Autora da ação acusou médicos de terem causado a morte de seu marido

A ação foi movida por uma mulher contra a Santa Casa de Santos e o plano de saúde do hospital. O marido da autora morreu e ela acusou os médicos de negligência por não terem dado o diagnóstico correto em tempo hábil. Ela sustentou que a demora no tratamento agravou o quadro de saúde.

A mulher relatou nos autos que seu marido foi atendido inicialmente por residentes e que o primeiro diagnóstico foi pedra nos rins, modificado no dia seguinte para aneurisma abdominal. A cirurgia não foi feita imediatamente porque não havia stents (tubos expansíveis inseridos em vasos sanguíneos ou dutos do corpo) em estoque no hospital. O procedimento só ocorreu no dia seguinte e o homem morreu dois dias depois.

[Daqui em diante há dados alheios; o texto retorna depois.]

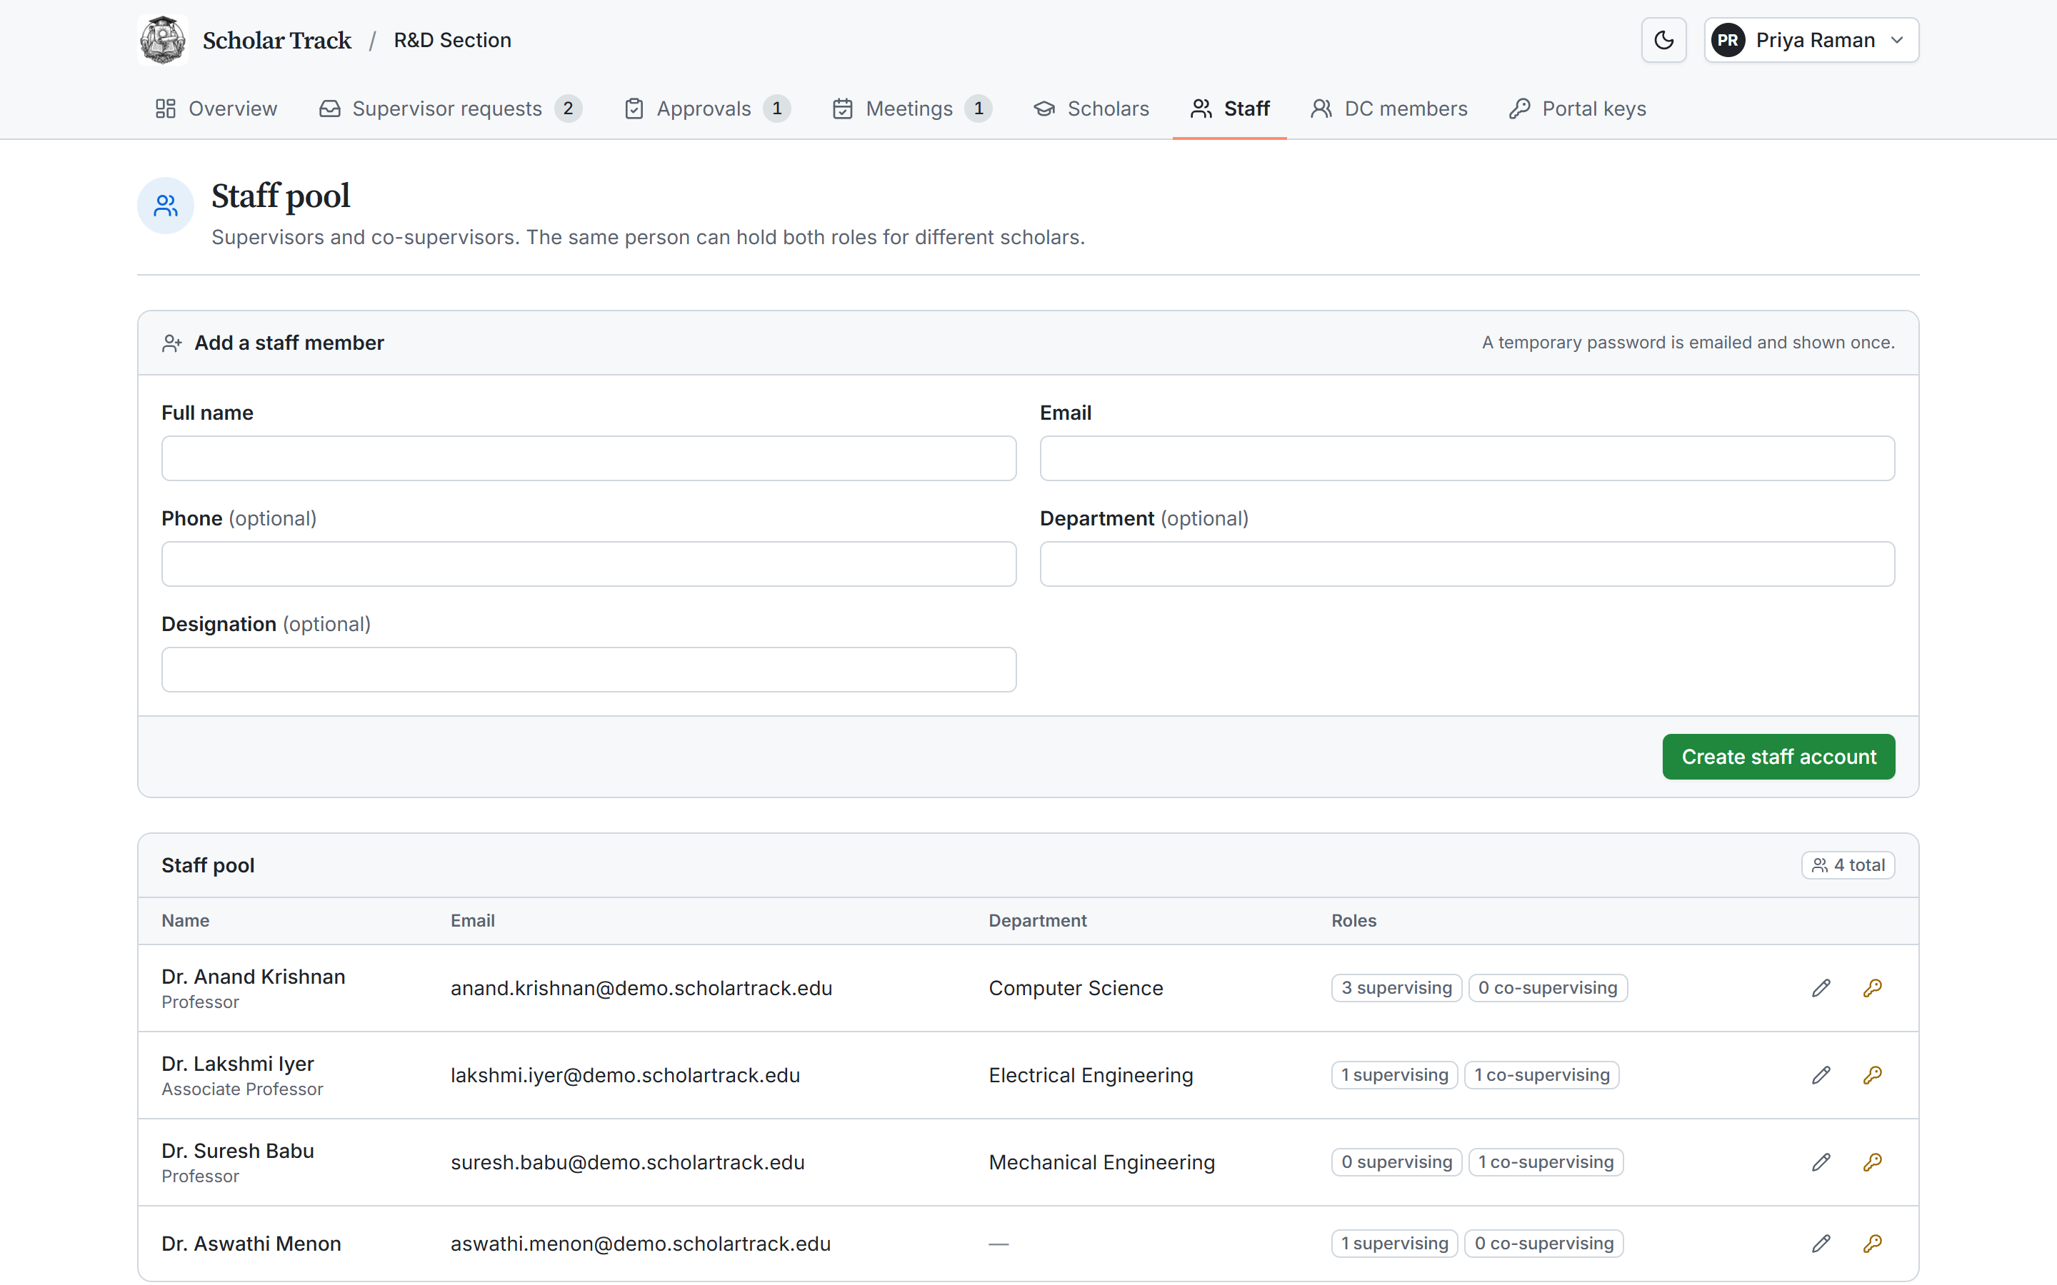Viewport: 2057px width, 1285px height.
Task: Click key icon in Dr. Suresh Babu row
Action: tap(1872, 1162)
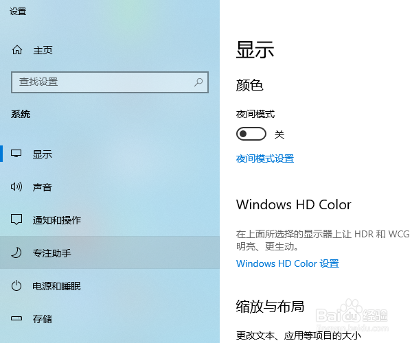The height and width of the screenshot is (343, 412).
Task: Open the 主页 home page label
Action: click(43, 50)
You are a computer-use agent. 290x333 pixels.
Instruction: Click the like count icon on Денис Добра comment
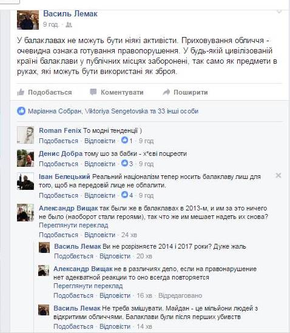point(124,163)
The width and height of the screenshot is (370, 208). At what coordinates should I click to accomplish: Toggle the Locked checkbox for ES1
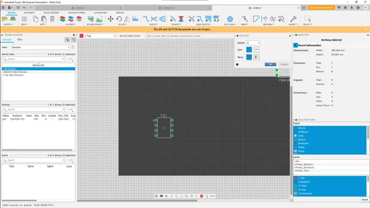[52, 119]

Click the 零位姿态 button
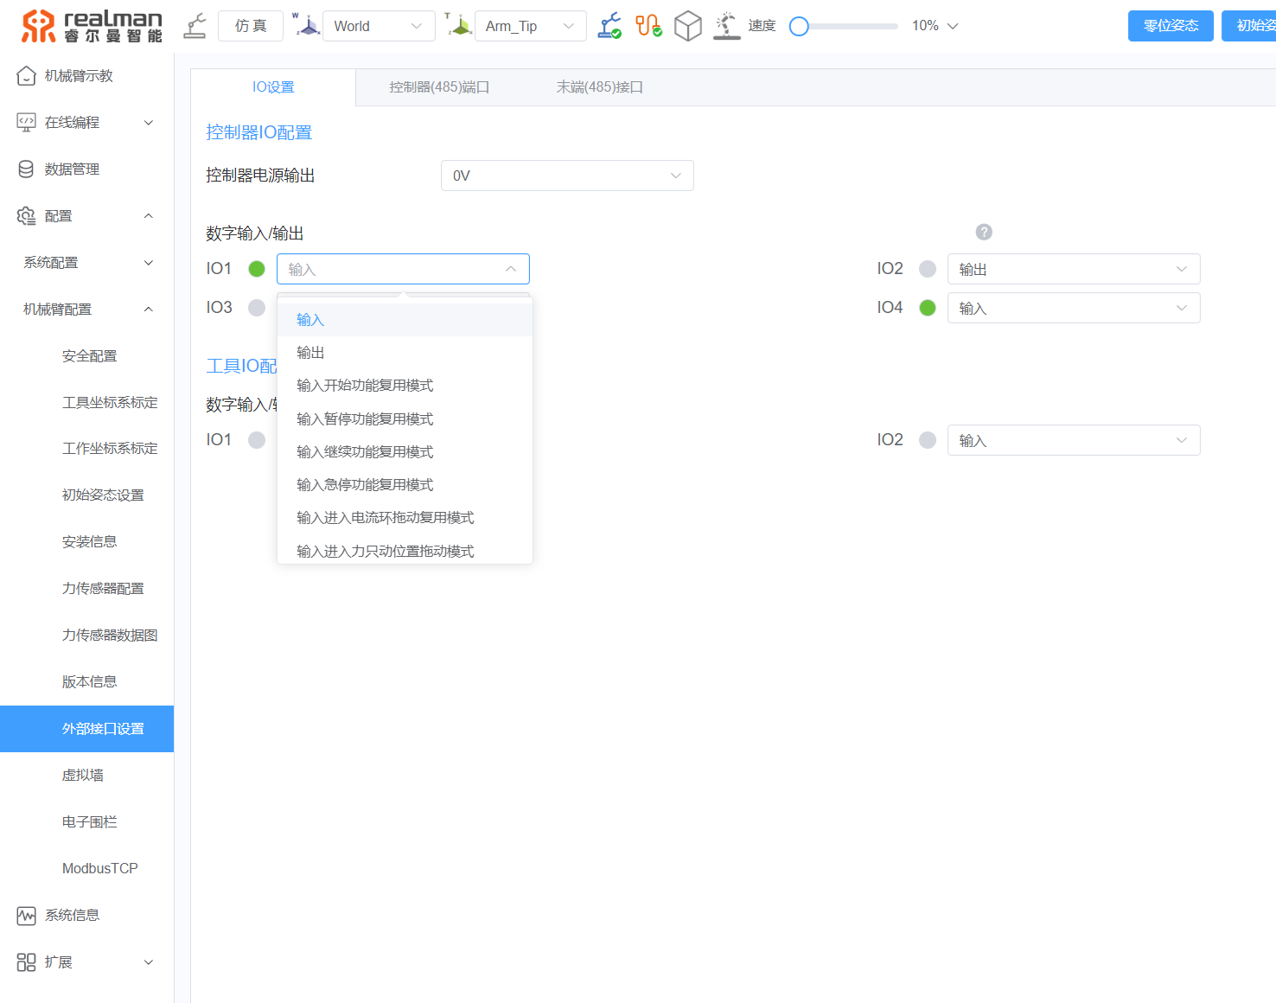click(x=1171, y=26)
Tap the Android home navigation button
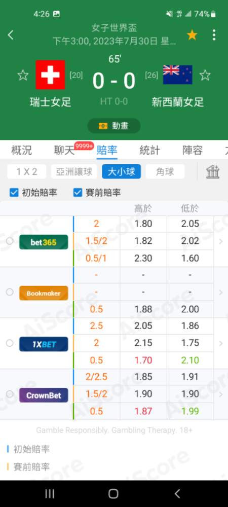This screenshot has height=507, width=228. (113, 493)
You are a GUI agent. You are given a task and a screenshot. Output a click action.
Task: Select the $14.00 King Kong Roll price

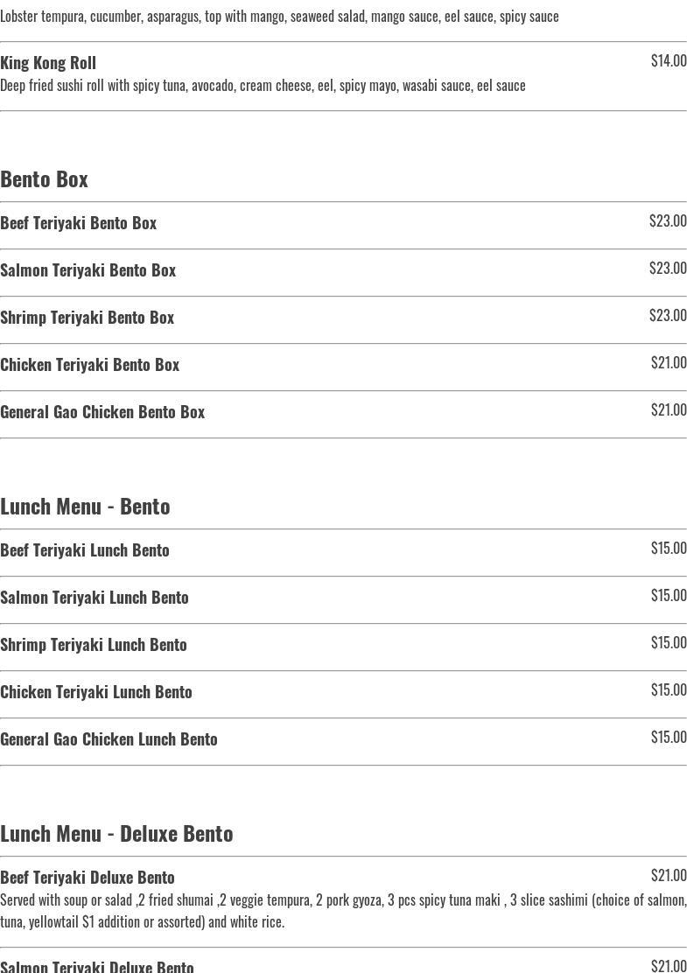click(x=668, y=60)
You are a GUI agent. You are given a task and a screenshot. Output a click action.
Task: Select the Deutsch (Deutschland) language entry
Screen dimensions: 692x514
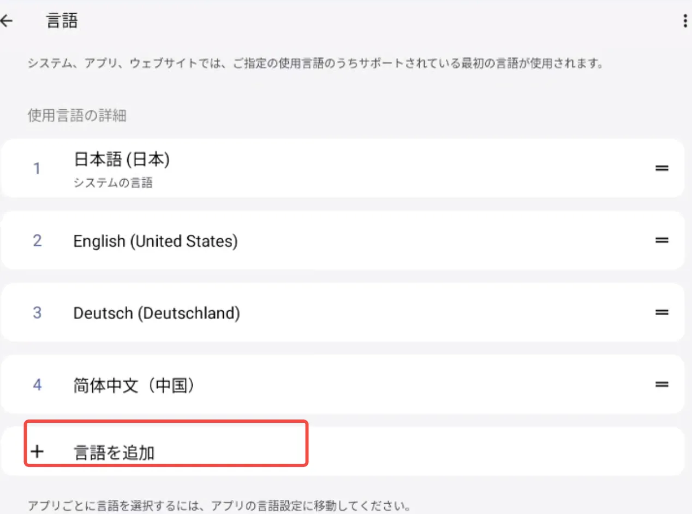[156, 313]
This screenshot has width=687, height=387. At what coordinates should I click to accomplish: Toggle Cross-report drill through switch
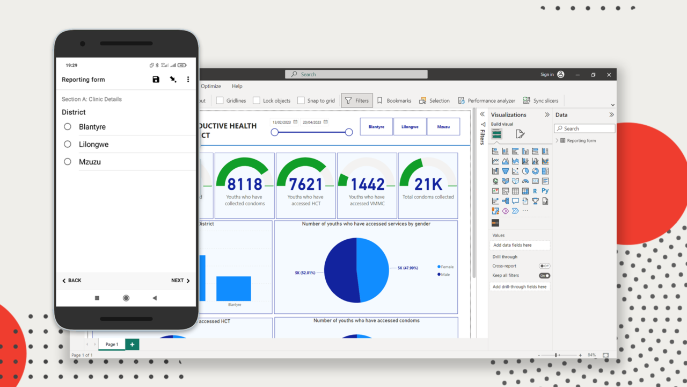[544, 266]
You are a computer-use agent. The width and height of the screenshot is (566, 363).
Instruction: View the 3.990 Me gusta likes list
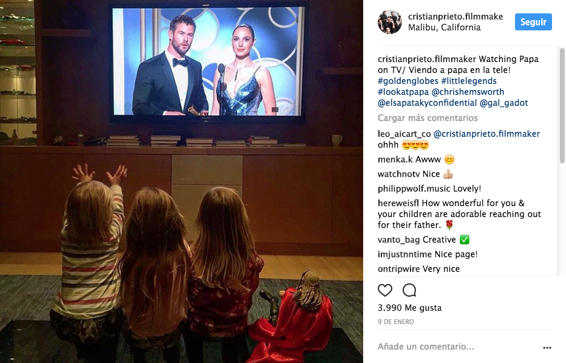click(409, 308)
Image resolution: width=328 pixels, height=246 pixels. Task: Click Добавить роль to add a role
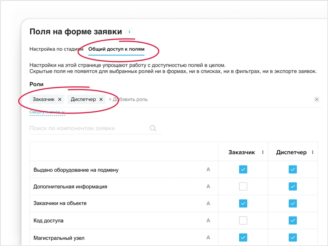(128, 100)
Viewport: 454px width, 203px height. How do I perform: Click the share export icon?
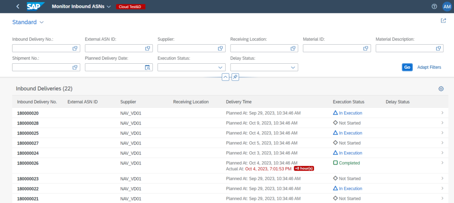click(x=443, y=21)
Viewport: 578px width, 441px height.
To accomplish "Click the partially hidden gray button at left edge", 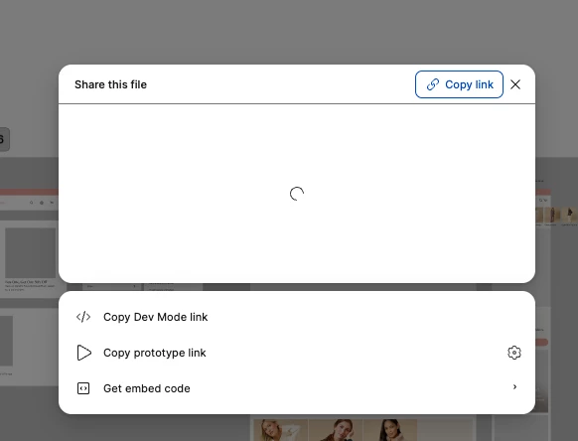I will (x=4, y=139).

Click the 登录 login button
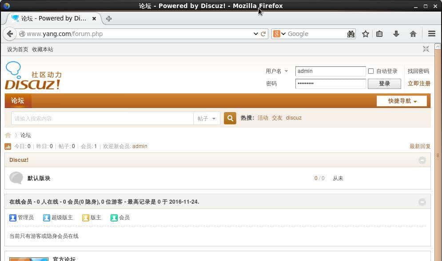[x=384, y=84]
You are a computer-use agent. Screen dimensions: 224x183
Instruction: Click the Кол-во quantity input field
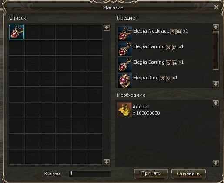[90, 173]
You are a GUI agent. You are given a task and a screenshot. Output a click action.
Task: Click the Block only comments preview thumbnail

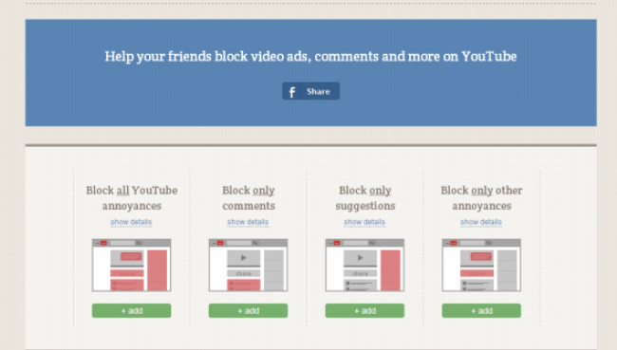click(249, 265)
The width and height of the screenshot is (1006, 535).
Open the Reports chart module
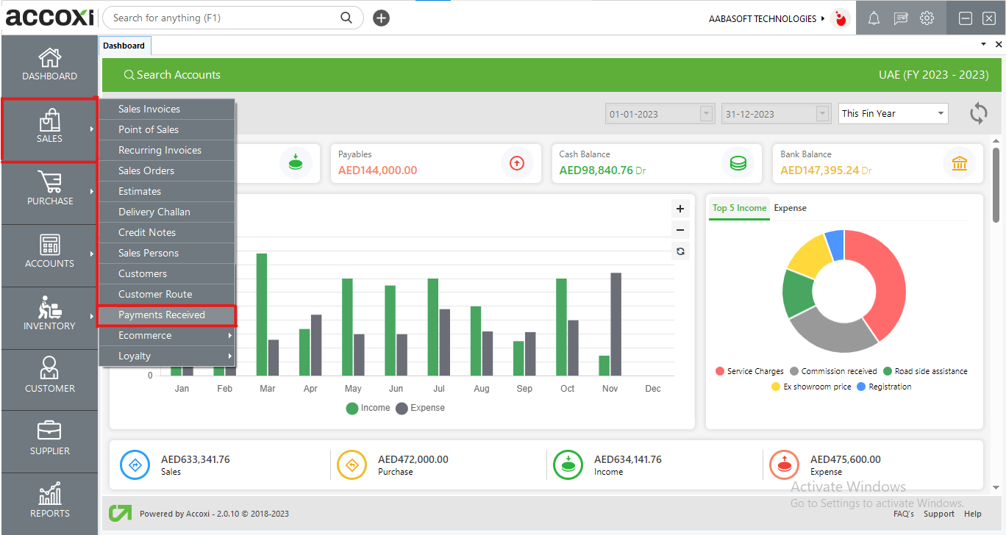point(49,502)
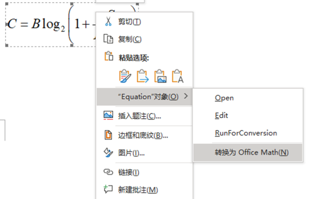
Task: Click the 新建批注 new comment icon
Action: tap(108, 190)
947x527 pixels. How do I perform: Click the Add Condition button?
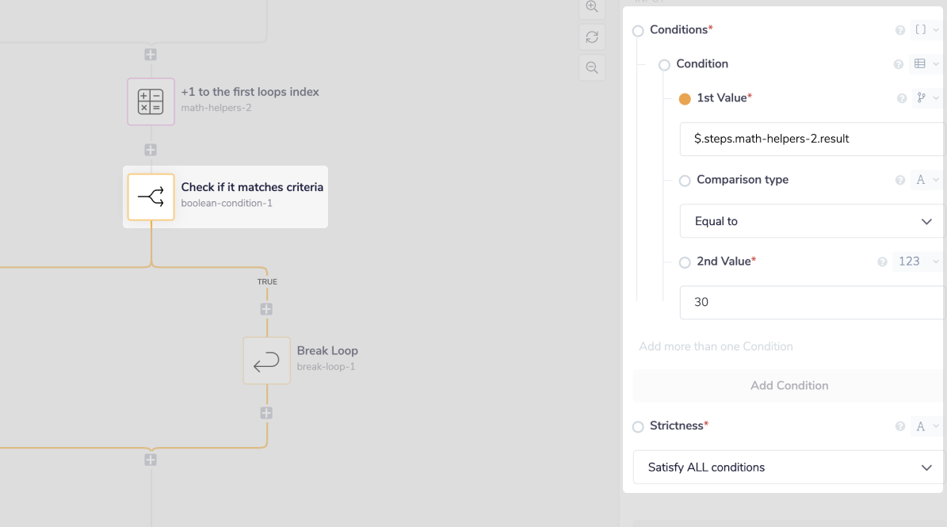click(789, 386)
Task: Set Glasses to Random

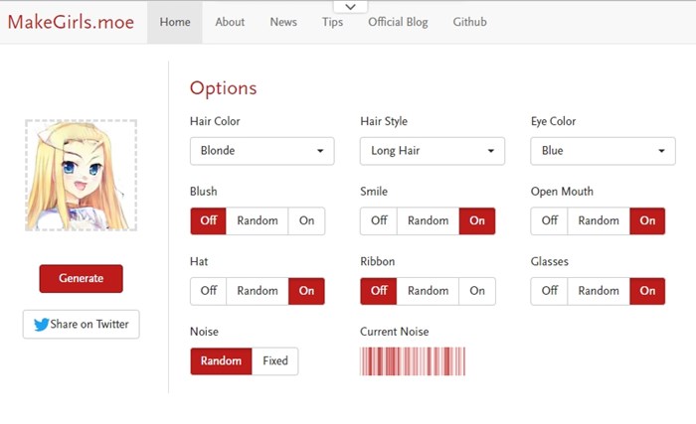Action: [599, 291]
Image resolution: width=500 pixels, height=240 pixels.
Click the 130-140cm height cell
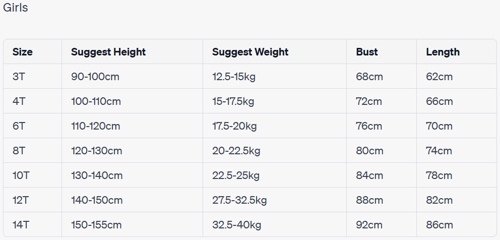tap(97, 175)
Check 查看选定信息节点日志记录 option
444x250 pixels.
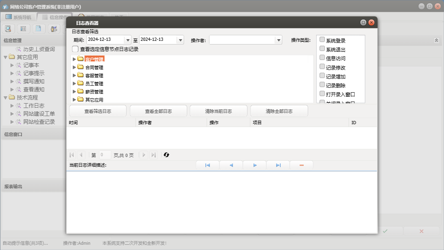click(75, 49)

Em sua defesa, a Santa Casa disse que o marido da autora recebeu todos os atendimentos necessários e que o procedimento demorou porque era preciso um stent de tamanho específico.

A mulher pediu indenização de R$ 200 mil, mas perdeu em primeiro grau. No recurso ao TJ-SP, ela alegou a suspeição da juíza.

O colegiado do tribunal paulista acolheu essa argumentação. Segundo os desembargadores, houve a comprovação da relação empresarial entre o marido da juíza e os médicos que atenderam ao homem. Portanto, havia um fundamento para anular a sentença.

“Tendo em vista a comprovação da relação empresarial que existia entre o marido da juíza suscitada com médicos que participaram do atendimento objeto deste feito, existe justificativa à anulação da sentença recorrida, com fundamento na suspeição, uma vez que necessário evitar qualquer indício que possa macular a imparcialidade do julgamento”, escreveu o relator do recurso, desembargador Luiz Antônio Coelho Mendes.

A turma determinou que seja feito um novo julgamento, por juiz imparcial. A advogada Maria Alice Esteves Ayres Lopes representou a autora no processo.